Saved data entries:
- - -

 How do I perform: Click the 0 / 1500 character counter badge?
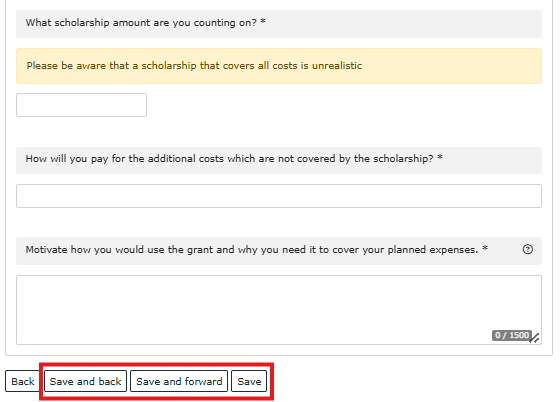(511, 335)
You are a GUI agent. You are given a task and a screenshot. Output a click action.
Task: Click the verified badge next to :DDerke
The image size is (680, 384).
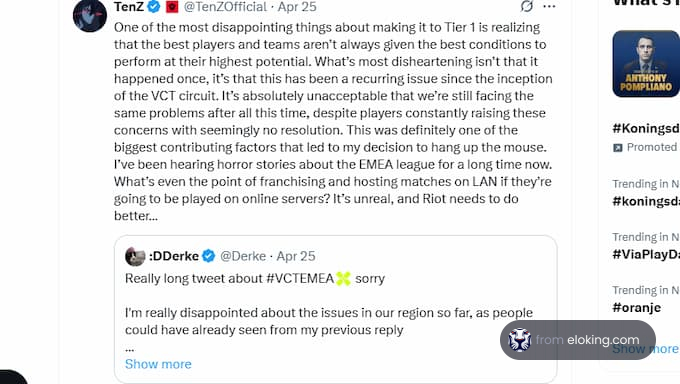pyautogui.click(x=209, y=256)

- - -

= Task requirements =
Write the data above out again exactly, every line of it, and exclude the pictures.

= Solution to this exercise =
 How do I perform: Click the 0 / 1500 character counter badge?
(511, 335)
You are a GUI agent. You are given a task and a screenshot. Output a click action.
Task: Click the verified badge next to :DDerke
The image size is (680, 384).
pyautogui.click(x=209, y=256)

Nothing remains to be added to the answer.